The cosmologist, who died on March 14, has challenged previous theories of cosmic “inflation” and the “multiverse” in a new paper published in the Journal Of High Energy Physics.
Scientists generally believe that for a tiny fraction of a second after the Big Bang, the universe expanded incredibly rapidly before settling into its present state, filled with stars and galaxies – the inflation theory.
But some have proposed that, on a grander global scale, inflation goes on forever, giving rise to a “multiverse” – a number of different universes with their own laws of physics.
Prof Hawking was always troubled by this idea, which at a fundamental level cannot be reconciled with Einstein’s theory of General Relativity. In an interview last year he said: “I have never been a fan of the multiverse.”

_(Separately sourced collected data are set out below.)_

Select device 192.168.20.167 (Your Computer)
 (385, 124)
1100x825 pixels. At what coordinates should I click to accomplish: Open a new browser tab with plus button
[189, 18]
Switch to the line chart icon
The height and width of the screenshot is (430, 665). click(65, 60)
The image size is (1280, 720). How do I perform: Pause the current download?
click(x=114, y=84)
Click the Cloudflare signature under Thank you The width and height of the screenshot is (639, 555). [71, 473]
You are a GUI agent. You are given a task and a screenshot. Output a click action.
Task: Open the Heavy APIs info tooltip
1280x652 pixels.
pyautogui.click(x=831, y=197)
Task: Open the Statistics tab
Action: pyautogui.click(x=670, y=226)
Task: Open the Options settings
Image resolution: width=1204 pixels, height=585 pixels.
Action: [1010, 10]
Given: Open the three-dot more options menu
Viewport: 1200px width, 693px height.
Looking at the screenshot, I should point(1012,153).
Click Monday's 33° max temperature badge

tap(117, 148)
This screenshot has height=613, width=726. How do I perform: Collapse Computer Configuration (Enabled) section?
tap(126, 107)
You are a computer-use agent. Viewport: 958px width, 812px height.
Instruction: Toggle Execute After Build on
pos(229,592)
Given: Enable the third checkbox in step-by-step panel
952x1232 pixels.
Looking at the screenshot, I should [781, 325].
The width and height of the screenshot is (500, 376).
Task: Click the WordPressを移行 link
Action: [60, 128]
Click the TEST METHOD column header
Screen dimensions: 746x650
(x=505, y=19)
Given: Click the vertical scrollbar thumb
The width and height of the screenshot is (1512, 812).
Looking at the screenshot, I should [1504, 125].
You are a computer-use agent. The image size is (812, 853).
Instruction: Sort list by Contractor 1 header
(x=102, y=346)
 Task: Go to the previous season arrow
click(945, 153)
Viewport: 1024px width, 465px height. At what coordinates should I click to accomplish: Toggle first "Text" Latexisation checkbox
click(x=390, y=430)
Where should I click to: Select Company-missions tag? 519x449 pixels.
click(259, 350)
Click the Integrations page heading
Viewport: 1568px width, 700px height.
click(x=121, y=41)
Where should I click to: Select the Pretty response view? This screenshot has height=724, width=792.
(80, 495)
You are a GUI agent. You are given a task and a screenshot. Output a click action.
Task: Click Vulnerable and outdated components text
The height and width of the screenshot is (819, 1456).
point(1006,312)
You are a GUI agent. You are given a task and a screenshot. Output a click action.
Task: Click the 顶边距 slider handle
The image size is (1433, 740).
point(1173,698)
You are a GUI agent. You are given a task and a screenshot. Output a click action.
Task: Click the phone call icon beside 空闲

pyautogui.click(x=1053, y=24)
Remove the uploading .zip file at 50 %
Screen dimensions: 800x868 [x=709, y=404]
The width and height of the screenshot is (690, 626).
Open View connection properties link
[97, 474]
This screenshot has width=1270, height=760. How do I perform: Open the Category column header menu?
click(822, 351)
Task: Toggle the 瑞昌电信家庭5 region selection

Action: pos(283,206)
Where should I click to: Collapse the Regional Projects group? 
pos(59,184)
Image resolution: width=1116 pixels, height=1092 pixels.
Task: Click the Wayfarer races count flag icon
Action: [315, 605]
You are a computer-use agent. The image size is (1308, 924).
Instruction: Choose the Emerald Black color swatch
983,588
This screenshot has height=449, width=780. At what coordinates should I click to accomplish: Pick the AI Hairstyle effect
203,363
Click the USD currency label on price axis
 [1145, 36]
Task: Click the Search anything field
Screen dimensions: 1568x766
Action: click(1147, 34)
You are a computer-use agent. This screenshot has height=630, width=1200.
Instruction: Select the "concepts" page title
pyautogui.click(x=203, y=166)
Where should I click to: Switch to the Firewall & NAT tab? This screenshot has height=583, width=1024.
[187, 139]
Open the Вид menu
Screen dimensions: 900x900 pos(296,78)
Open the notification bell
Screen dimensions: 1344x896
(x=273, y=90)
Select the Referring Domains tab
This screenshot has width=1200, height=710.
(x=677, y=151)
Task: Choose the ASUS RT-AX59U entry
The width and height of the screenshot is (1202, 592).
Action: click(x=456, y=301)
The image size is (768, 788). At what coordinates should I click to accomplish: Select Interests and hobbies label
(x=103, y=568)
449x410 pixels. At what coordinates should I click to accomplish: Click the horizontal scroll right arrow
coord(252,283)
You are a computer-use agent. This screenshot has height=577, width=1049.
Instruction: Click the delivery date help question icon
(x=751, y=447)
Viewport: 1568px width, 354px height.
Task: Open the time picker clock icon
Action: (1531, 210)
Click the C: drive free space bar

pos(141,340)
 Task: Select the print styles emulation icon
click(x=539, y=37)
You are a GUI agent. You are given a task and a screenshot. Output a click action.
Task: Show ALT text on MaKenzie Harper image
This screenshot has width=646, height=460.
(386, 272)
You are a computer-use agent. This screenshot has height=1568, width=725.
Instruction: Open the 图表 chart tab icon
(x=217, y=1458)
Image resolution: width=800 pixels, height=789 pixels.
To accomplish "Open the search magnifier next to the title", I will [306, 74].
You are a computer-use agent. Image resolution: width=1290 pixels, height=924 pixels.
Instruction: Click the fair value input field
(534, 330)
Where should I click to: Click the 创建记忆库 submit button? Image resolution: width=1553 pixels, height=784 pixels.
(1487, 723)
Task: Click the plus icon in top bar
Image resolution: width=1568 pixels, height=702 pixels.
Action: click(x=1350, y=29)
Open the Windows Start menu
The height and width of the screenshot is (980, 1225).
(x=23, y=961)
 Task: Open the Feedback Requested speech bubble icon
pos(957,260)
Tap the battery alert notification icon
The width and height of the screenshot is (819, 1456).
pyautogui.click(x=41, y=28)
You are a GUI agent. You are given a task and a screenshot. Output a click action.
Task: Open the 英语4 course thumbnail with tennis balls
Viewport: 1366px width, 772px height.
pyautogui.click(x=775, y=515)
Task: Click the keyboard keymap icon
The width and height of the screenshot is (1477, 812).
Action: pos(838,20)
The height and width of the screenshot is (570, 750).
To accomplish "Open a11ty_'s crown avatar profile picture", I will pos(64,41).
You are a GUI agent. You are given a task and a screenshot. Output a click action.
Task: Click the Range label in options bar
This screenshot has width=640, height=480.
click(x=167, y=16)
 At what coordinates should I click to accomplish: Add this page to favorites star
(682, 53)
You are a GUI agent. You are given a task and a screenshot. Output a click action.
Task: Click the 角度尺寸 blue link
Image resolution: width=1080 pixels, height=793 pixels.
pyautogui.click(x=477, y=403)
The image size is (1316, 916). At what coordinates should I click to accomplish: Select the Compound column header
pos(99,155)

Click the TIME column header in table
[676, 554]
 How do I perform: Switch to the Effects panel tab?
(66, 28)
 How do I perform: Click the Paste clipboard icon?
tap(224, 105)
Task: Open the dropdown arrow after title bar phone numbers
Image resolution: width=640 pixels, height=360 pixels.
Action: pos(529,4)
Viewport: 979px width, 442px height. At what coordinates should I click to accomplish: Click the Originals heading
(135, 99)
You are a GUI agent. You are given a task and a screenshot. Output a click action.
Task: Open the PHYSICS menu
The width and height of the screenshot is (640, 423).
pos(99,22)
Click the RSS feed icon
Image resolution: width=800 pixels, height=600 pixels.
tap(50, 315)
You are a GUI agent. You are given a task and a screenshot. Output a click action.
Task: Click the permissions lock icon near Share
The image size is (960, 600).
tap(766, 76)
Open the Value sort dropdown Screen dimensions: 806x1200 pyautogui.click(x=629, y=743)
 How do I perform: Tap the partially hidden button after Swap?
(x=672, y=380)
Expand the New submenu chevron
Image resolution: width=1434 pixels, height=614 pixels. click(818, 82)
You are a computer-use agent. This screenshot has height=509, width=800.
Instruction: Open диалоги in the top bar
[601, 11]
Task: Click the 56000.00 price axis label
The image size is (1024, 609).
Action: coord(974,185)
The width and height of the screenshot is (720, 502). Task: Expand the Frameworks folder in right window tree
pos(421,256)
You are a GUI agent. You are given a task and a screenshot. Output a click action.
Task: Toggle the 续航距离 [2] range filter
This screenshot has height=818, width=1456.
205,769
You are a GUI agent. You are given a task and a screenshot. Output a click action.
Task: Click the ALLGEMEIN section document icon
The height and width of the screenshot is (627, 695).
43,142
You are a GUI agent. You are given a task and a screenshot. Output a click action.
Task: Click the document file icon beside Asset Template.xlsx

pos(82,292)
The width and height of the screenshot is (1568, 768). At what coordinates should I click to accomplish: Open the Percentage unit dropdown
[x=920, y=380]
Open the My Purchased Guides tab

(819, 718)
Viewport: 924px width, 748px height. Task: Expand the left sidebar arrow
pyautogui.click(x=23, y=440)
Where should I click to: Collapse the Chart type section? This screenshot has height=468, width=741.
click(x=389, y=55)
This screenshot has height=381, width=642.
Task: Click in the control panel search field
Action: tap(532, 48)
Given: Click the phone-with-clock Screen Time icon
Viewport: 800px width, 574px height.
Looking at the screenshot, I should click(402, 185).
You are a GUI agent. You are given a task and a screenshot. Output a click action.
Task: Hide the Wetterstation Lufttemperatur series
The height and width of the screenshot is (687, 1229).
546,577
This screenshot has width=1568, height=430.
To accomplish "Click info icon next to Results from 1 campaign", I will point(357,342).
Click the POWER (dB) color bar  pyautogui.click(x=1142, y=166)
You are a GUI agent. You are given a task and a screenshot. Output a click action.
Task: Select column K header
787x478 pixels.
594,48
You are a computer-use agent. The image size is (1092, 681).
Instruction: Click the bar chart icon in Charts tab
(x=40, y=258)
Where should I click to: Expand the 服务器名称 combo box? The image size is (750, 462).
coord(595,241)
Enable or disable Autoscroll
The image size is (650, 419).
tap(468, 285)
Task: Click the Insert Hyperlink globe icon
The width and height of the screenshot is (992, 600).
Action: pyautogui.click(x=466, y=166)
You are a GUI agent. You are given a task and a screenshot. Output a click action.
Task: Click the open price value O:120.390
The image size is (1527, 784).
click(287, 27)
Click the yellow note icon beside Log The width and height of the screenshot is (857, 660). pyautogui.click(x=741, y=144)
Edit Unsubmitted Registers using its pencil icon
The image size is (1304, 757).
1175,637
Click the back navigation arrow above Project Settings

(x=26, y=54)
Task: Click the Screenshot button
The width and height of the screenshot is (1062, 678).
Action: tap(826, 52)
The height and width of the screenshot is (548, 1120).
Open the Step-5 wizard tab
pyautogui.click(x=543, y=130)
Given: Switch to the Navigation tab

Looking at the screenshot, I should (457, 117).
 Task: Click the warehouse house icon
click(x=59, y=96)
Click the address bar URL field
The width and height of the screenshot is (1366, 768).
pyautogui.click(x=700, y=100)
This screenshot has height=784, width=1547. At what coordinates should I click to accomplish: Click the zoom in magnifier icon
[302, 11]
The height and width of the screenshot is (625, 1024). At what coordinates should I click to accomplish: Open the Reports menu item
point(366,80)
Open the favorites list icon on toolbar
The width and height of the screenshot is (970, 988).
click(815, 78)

Working with Belgian colleague Professor Thomas Hertog, Prof Hawking extended the weird notion of a holographic reality to explain how the universe came into being from the moment of the Big Bang.
The new theory embraces the strange concept that the universe is like a vast and complex hologram. In other words, 3D reality is an illusion, and that the apparently “solid” world around us – and the dimension of time – is projected from information stored on a flat 2D surface.
Hawking and Hertog’s variation of the holography theory overcomes the problem of combining eternal inflation with General Relativity.
Prof Hertog, from the Katholieke Universiteit Leuven (KT Leuven), said: “It’s a very precise mathematical notion of holography that has come out of string theory in the last few years which is not fully understood but is mind-boggling and changes the scene completely.”
Applied to inflation, the newly published theory suggests that time and “the beginning” of the universe arose holographically from an unknowable state outside the Big Bang.
Prof Hawking said before his death: “We are not down to a single, unique universe, but our findings imply a significant reduction of the multiverse, to a much smaller range of possible universes.”